Oct 27, 2025

Sacrificing food in the name of food security

Prague Morning

The world is a more dangerous place than it was a decade ago. At least, it is for Europe, whose position looks increasingly precarious as the war in Ukraine threatens to spill beyond its borders.

Food security has returned to the centre of strategic thinking. As relations with neighbours become more hostile and global supply chains more fragile, the European Union must ensure it can rely on its own food production.

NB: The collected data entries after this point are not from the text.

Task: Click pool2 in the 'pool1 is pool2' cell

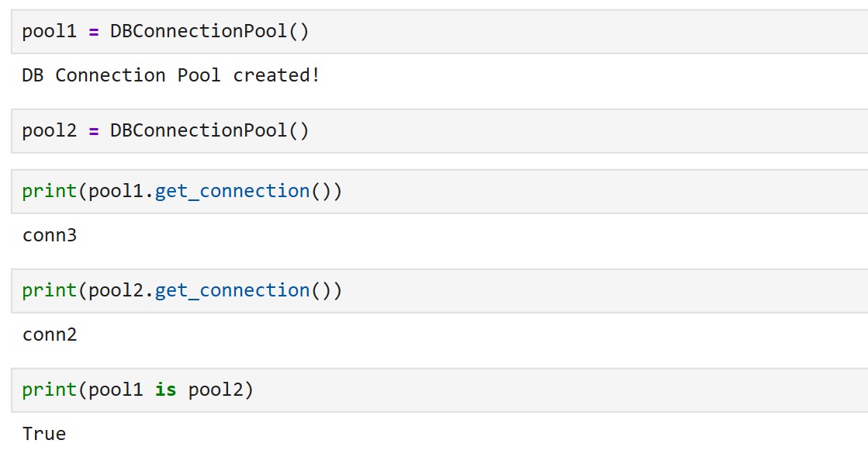Action: pyautogui.click(x=216, y=390)
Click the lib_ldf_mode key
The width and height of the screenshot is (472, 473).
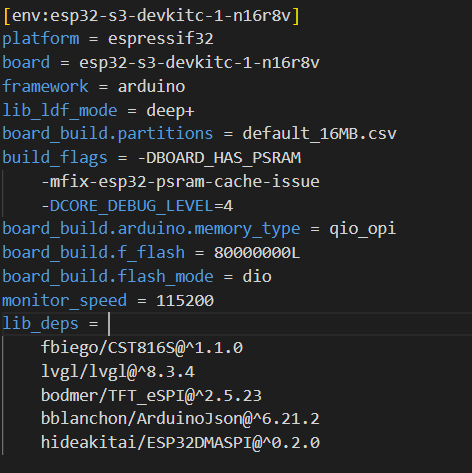click(60, 110)
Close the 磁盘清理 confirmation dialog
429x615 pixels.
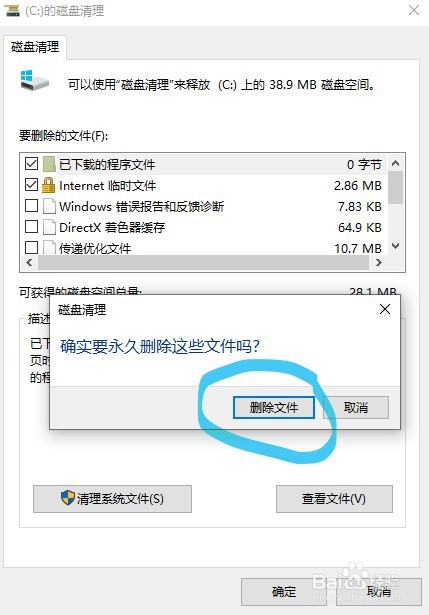point(385,309)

“Overall, there is a policy of Europe to increase its strategic autonomy,” explains Michiel Scheffer, president of the European Innovation Council (EIC). The EIC, a funding arm of the European Commission, is investing in technologies that promise greater resilience from plant-based protein research to new monitoring systems for soil and biodiversity. Scheffer argues that Europe must “create a production basis” for the companies it supports, so that innovation strengthens self-reliance rather than dependence. The same logic should apply to Europe’s food system as a whole.

Yet while the Commission funds satellites, sensors and “protein transition” startups, it continues to entertain a front-of-pack label, Nutri-Score, that weakens one of Europe’s most strategic assets: its diverse, decentralised, and culturally rooted food economy.

A useless label

Nutri-Score was launched in France with the aim of making nutrition easier to understand. Each product is assigned a grade from A to E, coded from green to red, based on its nutritional composition per 100 grams. It was presented as a public-health tool; in practice, it is a system that misunderstands food, culture, and context.

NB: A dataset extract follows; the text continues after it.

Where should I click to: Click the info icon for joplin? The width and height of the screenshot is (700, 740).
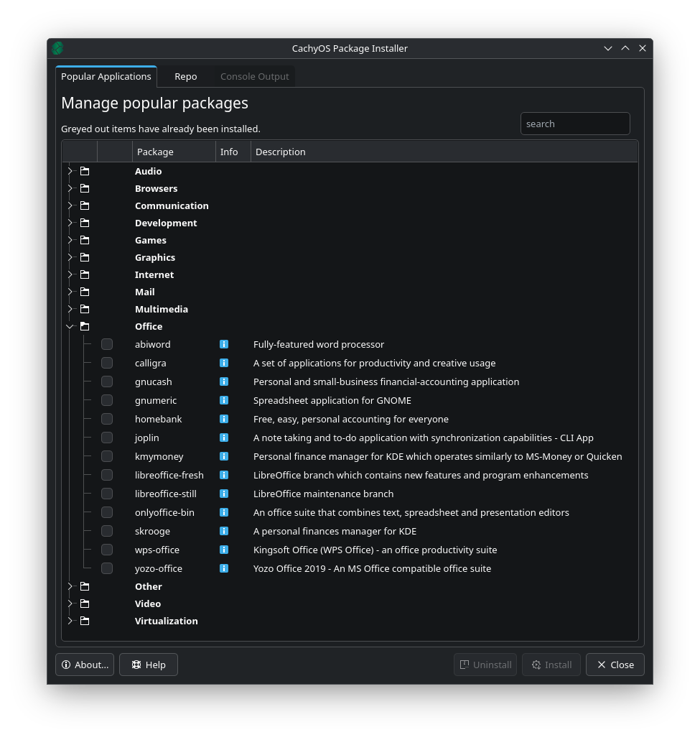tap(224, 438)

The algorithm measures numbers, not meaning. It takes no account of origin, seasonality, or how foods are eaten. A slice of whole-grain rye bread, a spoon of extra-virgin olive oil, or a serving of plain yogurt are not consumed like a packet of crisps, yet they are evaluated as if they were. The result is an incoherent scale that penalises products central to balanced diets across Europe.

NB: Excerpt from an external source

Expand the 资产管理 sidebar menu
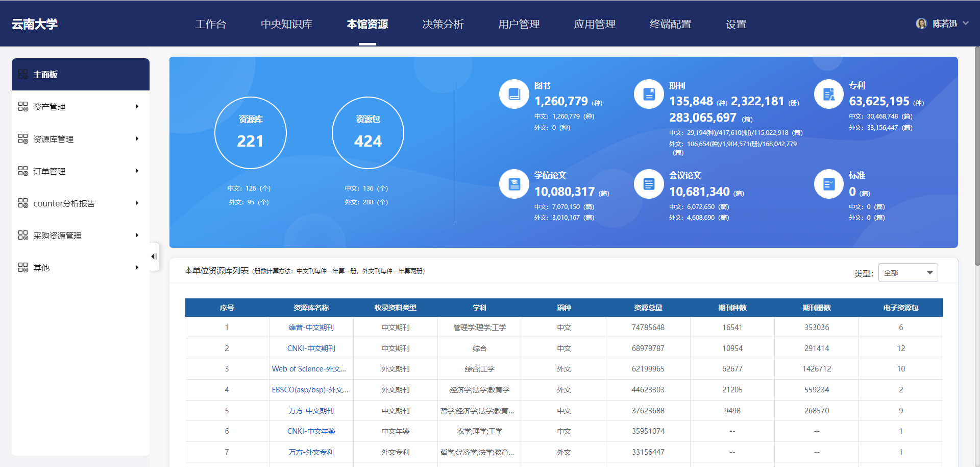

In the Czech Republic, traditional cheeses such as Olomoucké tvarůžky are rated poorly because of their salt content. In Greece, strained yogurt rich in protein and calcium often receives a lower grade than artificially sweetened drinks. What began as a public-health initiative has become a driver of standardisation, rewarding what can be reformulated and punishing what is authentic.

Mounting pressure

At first, Nutri-Score was voluntary. That is changing. In France, Carrefour has told suppliers they are expected to display the label. In the Netherlands, Albert Heijn has joined a coalition lobbying for EU-wide adoption. In Belgium, supermarkets are reportedly phasing out private-label products with low grades.

What was once optional is becoming mandatory through commercial pressure. Small and medium-sized producers — already squeezed by inflation and energy costs — are being pushed to conform. Reformulating recipes, redesigning packaging, or commissioning new nutritional analyses requires resources they often do not have. Those who refuse risk losing shelf space.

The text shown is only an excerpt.